De fato, fica resguardada a liberdade de contratar, todavia esta somente tem validade, nos dias hodiernos, se o consentimento for, de fato, autônomo, surgido de uma relação que transpareça, desde o seu início até o seu fim, paritária, a partir da situação fática dos contratantes e exercida dentro dos limites da função social do contrato.
O professor Caio Mário da Silva Pereira, quando discute acerca da participação e controle do Estado nas relações privadas, expõe que:
O Estado tem de intervir na vida do contrato, seja mediante a aplicação de leis de ordem pública, que estabelecem restrições ao princípio da autonomia da vontade em benefício do interesse coletivo, seja com a adoção de uma intervenção judicial na economia do contrato, instituindo a contenção dos seus efeitos, alterando-os ou mesmo liberando o contratante lesado, por tal arte que logre evitar que por via dele se consume atentado contra a justiça.[14]
E arremata o mestre civilista:
O que no momento ocorre, e o jurista não pode desprender-se das ideias dominantes no seu tempo, é a redução da liberdade de contratar em benefício do princípio da ordem pública, que na atualidade ganha acendrado esforço, e tanto que Josserand chega mesmo a considerá-lo a "publicação do contrato". Não se recusa o direito de contratar, e não se nega a liberdade de fazê-lo.
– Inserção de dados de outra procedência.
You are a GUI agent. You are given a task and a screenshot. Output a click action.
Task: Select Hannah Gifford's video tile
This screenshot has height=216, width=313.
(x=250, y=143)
O que se pode apontar como a nota predominante nesta quadra da evolução do contrato é o reforçamento de alguns conceitos, como o da regulamentação legal do contrato, a fim de coibir abusos advindos da desigualdade econômica; o controle de certas atividades empresariais; a regulamentação dos meios de produção e distribuição e sobretudo a proclamação efetiva da preeminência dos interesses coletivos sobre os de ordem privada, com acentuação tônica sobre o princípio da ordem pública, que sobreleva ao respeito pela intenção das partes, já que a vontade destas obrigatoriamente tem de submeter-se àquele.[15]
Dessa forma, demonstra-se que o ideal de ampla liberdade e autonomia não se faz mais absoluto dentro do novo Código Civil. Primeiramente, como bem demonstra Iacyr de Aguilar Vieira:
Esta sofre limitações em seus três aspectos: na liberdade de contratar, diante das necessidades elementares da vida moderna que obrigam o indivíduo a celebrar contratos e contatos, geradores de direitos e de responsabilidade obrigacional, inclusive com a administração pública_ os chamados contratos ditados; na liberdade de escolher as partes com que contratar, que se vê também limitada principalmente pelos ditames constitucionais que protege os indivíduos contra as práticas discriminatórias; e na liberdade de estabelecer o conteúdo, a forma e os efeitos do contrato, diante das normas imperativas que permeiam as leis especiais, dos contratos estandardizados, das condições gerais de venda, enfim, do contrato de adesão, com as cláusulas predeterminadas unilateralmente.[16]
Hodiernamente, com o Estado social e intervencionista, não basta a vontade de contratar, esta vontade deve satisfazer a função social, fundar-se na boa-fé objetiva, não se chocar com o interesse público nem com os bons costumes.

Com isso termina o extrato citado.